Try it
Among the entries below, how many lines contain "agent"? Answer with the number only.

───── Supplied data

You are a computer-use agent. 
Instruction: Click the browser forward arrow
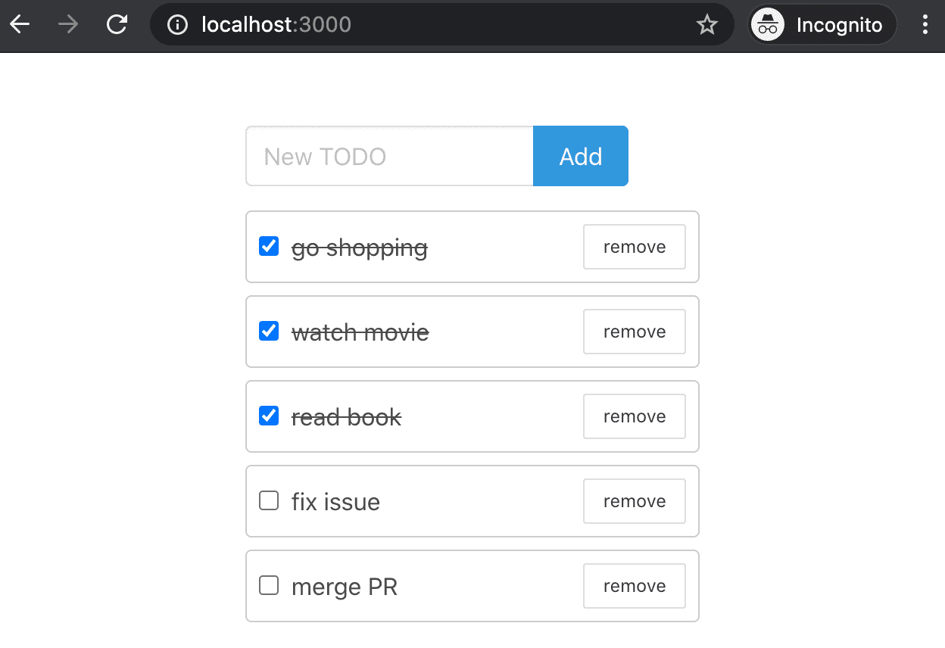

──────────
───── Supplied data

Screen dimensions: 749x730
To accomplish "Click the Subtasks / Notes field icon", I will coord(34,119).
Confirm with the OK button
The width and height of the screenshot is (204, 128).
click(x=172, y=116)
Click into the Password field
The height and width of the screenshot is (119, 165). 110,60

──────────
───── Supplied data

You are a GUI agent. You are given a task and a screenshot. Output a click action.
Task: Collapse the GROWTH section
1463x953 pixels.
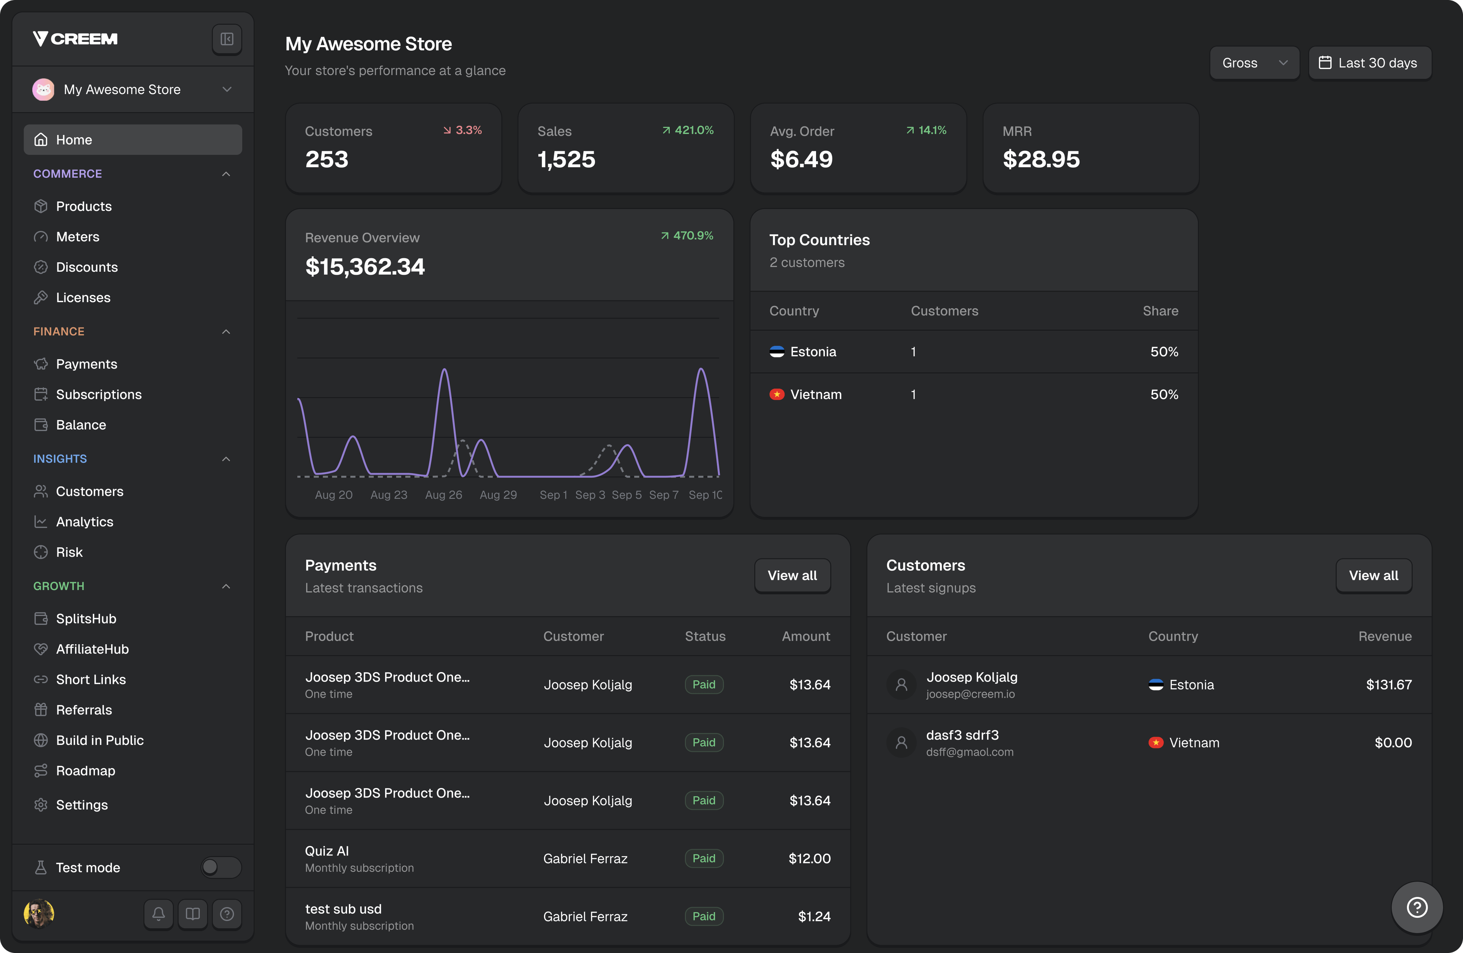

──────────

Solution for this task
2